Saturday, June 16, 2012


While I sit drinking my Wittenberg Beer with Philip and Amsdorf, the Gospel runs its course and overthrows empires. -- Martin Luther

Karl Barth connects this Martin Luther quote to the Gospel lesson for tomorrow, Mark 4:26ff Unlike Jesus Kingdom parables about building houses, this parable makes clear that the Kingdom of God will come whether we work at it or not. Building buildings needs stone masons, carpenters, joiners, roofers and on and on.

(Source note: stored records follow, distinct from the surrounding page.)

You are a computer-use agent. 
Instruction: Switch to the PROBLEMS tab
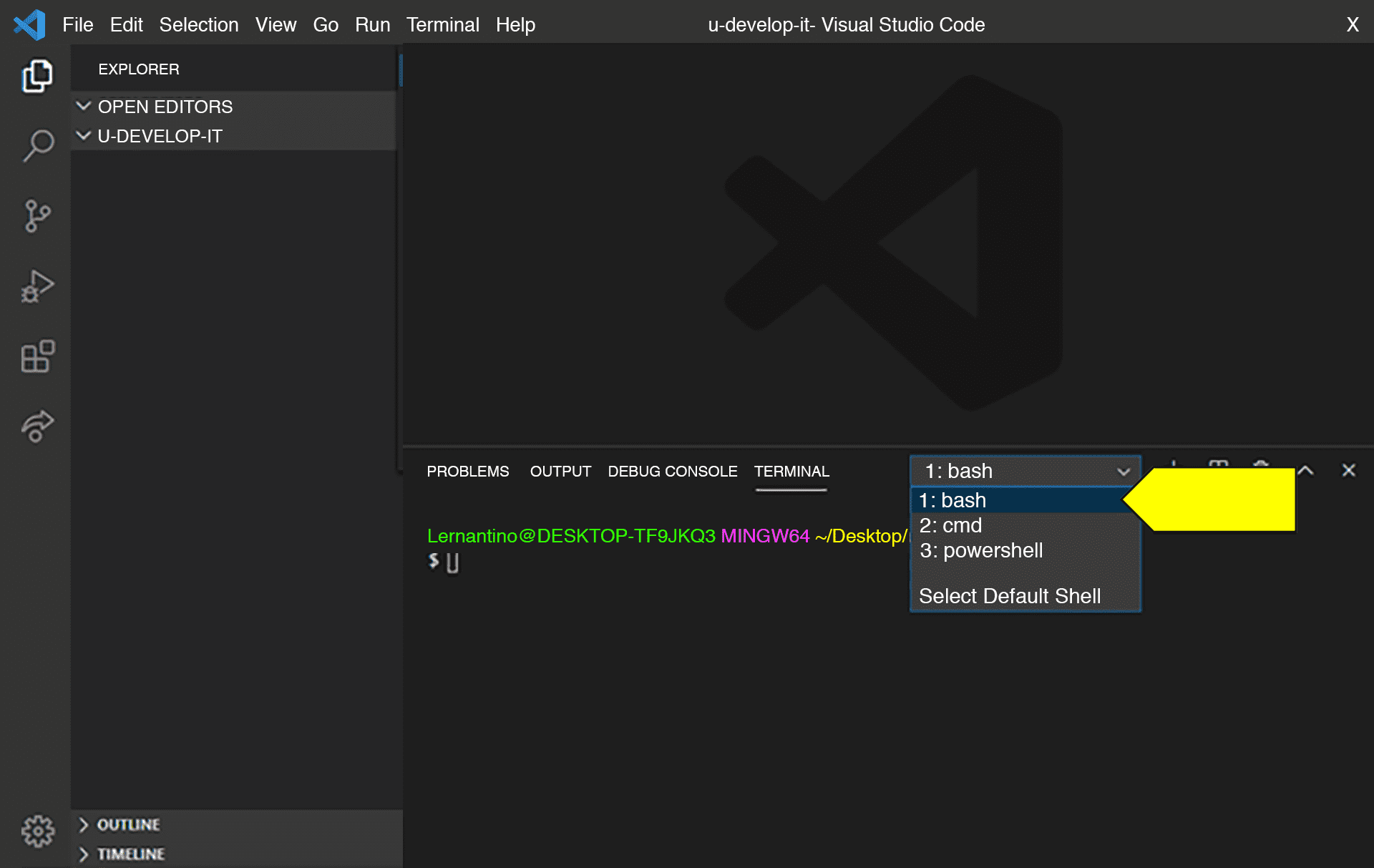click(x=467, y=471)
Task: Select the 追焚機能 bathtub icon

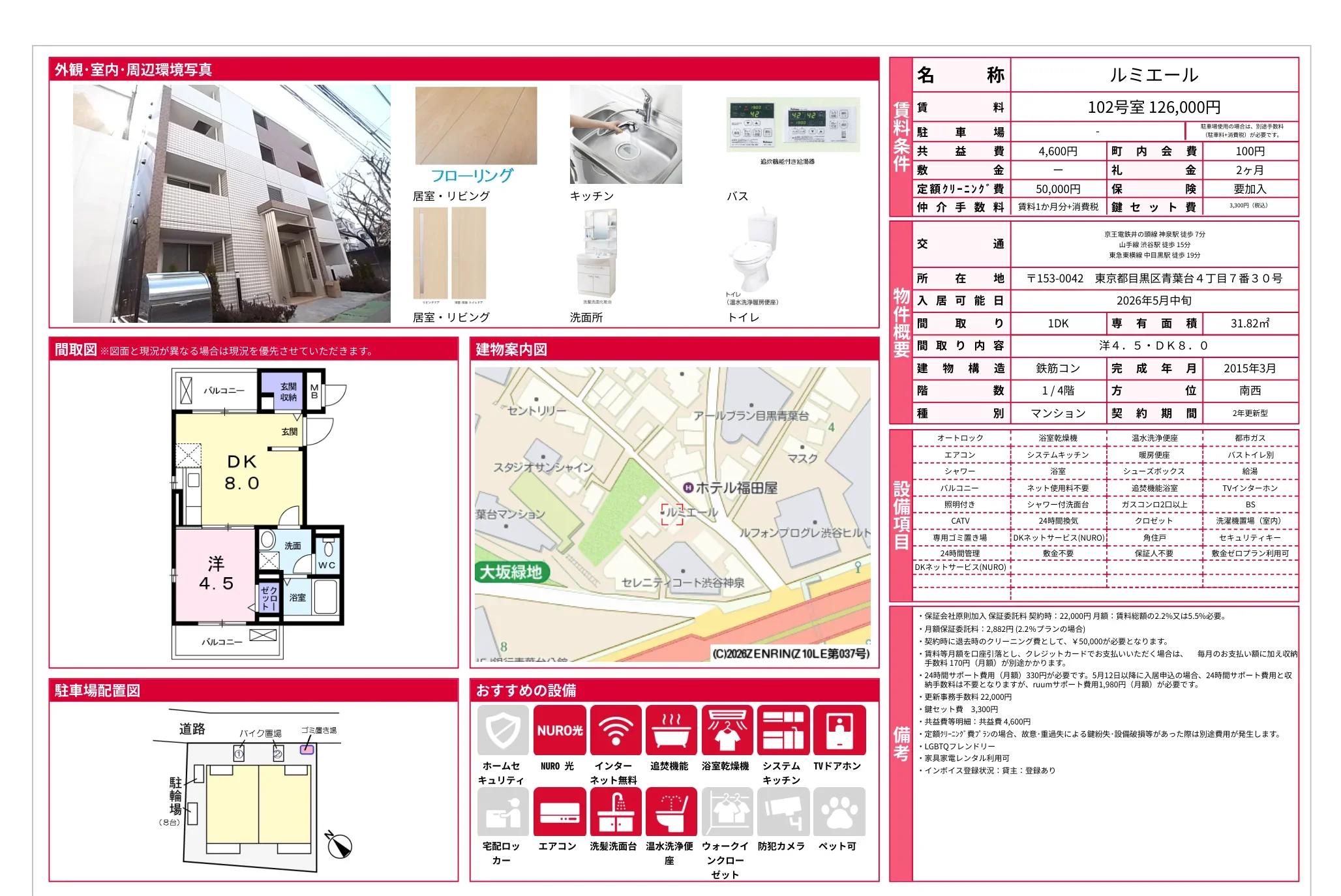Action: pyautogui.click(x=670, y=730)
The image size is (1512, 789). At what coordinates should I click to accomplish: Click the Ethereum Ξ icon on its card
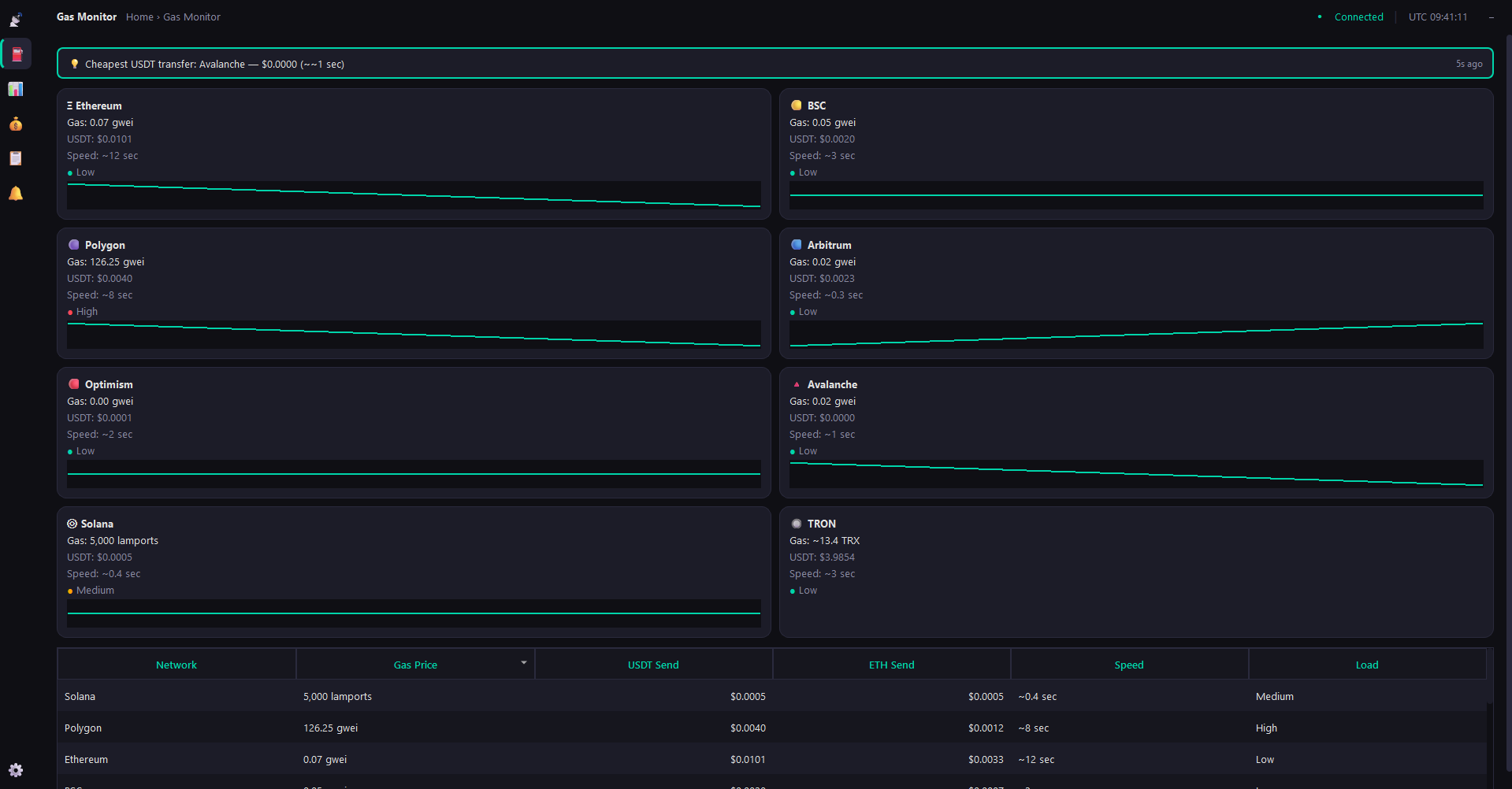[71, 105]
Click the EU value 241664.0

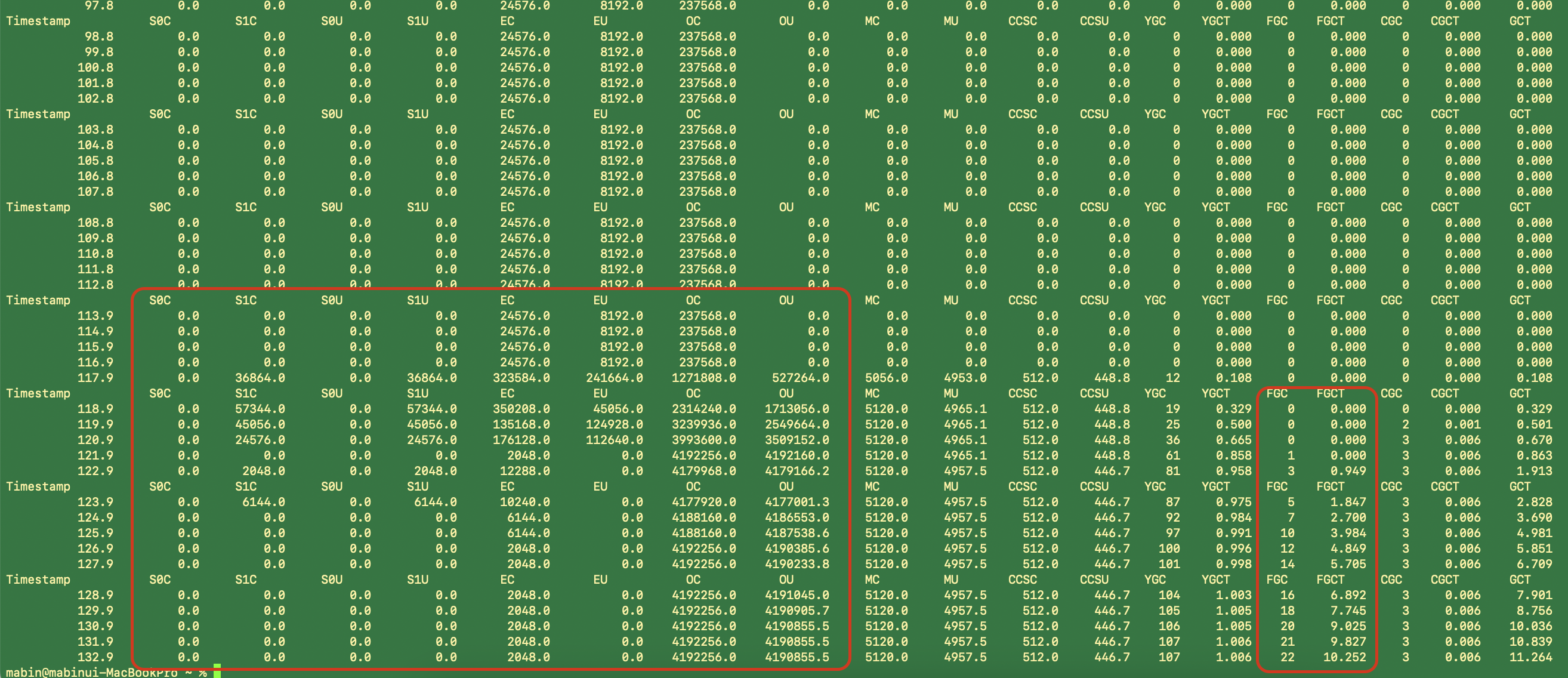click(614, 378)
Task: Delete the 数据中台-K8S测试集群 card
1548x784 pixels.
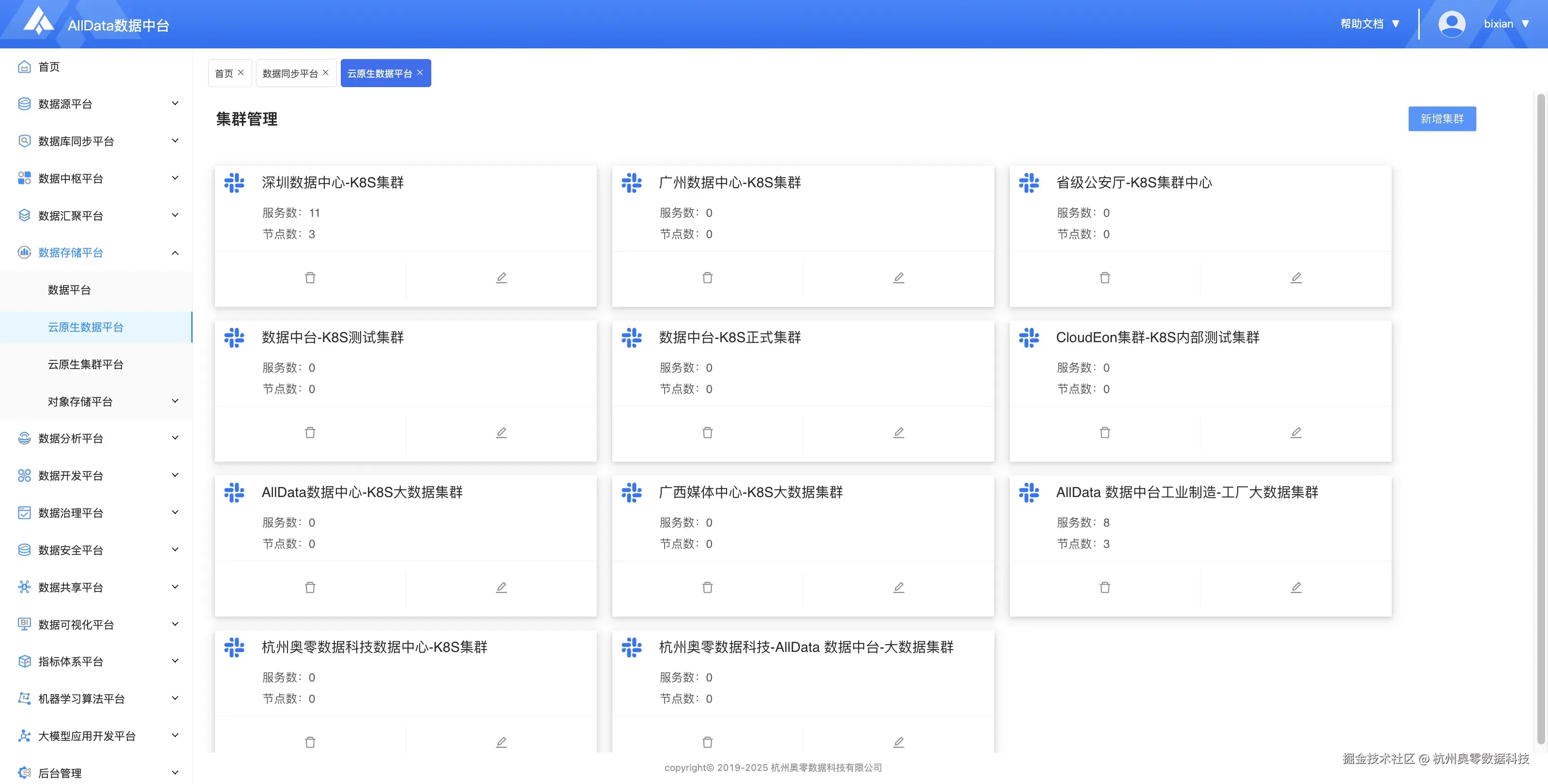Action: click(310, 433)
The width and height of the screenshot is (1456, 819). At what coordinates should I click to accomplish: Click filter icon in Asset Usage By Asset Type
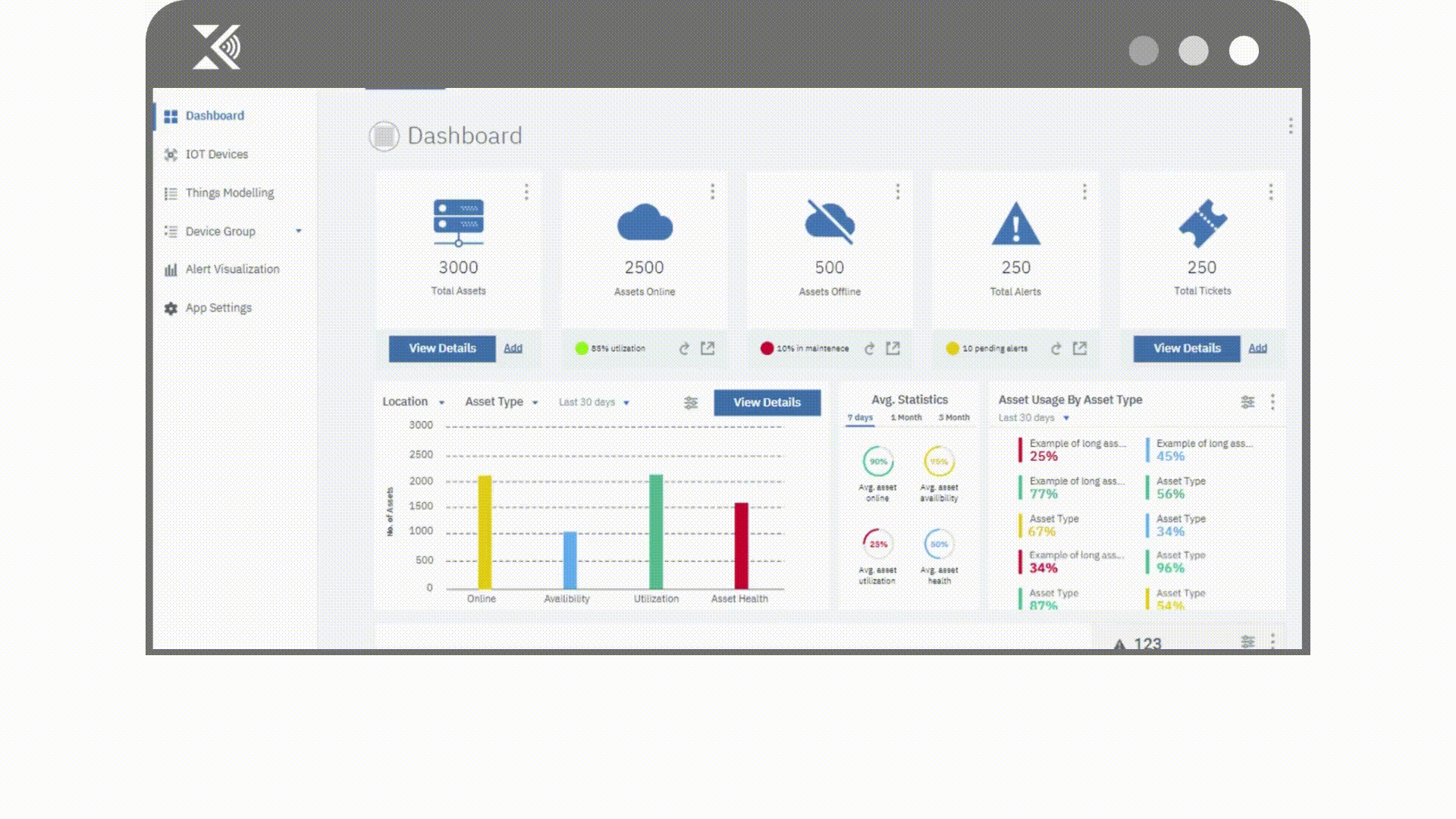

The growth of the Kingdom of God as progress from seed to plant will happen whether one "sets hands to work or folds them or even lays them in [our] lap [we] can only be a spectator and affirm that it takes place "He knoweth not how" (Mark 4:28)--in a process which continues both when he works and also when he does not, but is perhaps, in the words of Luther, while, "Drinking beer with Philip and Amsdorf" (Philip Melanchthon and Nicolaus von Amsdorf)
Barth goes on (Book IV, vol 2 pp632 ff) to contrast these two parables of building and sowing
It is a matter of their [Christians] spiritual growth, and not therefore of a growth which they themselves can direct. It will continually have for them the greatest of surprises, sometimes glad and sometime bitter. In moments when [the church] is resolved to offer "reasonable service," the plans and efforts of Christians will have to be ruled by it, and not the reverse. To their own astonishment it will continually exalt the lowly, enrich the poor, give joy to the sad and make heroes of the feeble.... And as it grows spiritually, there is no compulsion but it may grow in the first way, extensively and numerically. (p. 650.)
 What are the marks of such growth? Barth lists them nicely:

  • growth in faith (2Cor 10:15)
  • increase in love (2 Thess 1:3)
  • increase in the knowledge of God (Col 1:10ff) with strengthening endurance and joyful patience.
  • growth in the fruits of righteousness (2Cor 9:10)
  • growth in grace (2 Pet 3:18)
  • Incrase of comfort (2 Cor 1:5)
  • Thanksgiving (2 Cor 4:15)
  • the grace for every good work (2 Cor 9:8)
  • Hope (Rom 15:13)
  • enrichment of love in knowledge and understanding (Phil 1:9)
And then he summarizes by saying that the increase of growth for the Christian Community is "both horizontal and vertical" and is the spiritual progress of the sancti in their relationship to the sancta.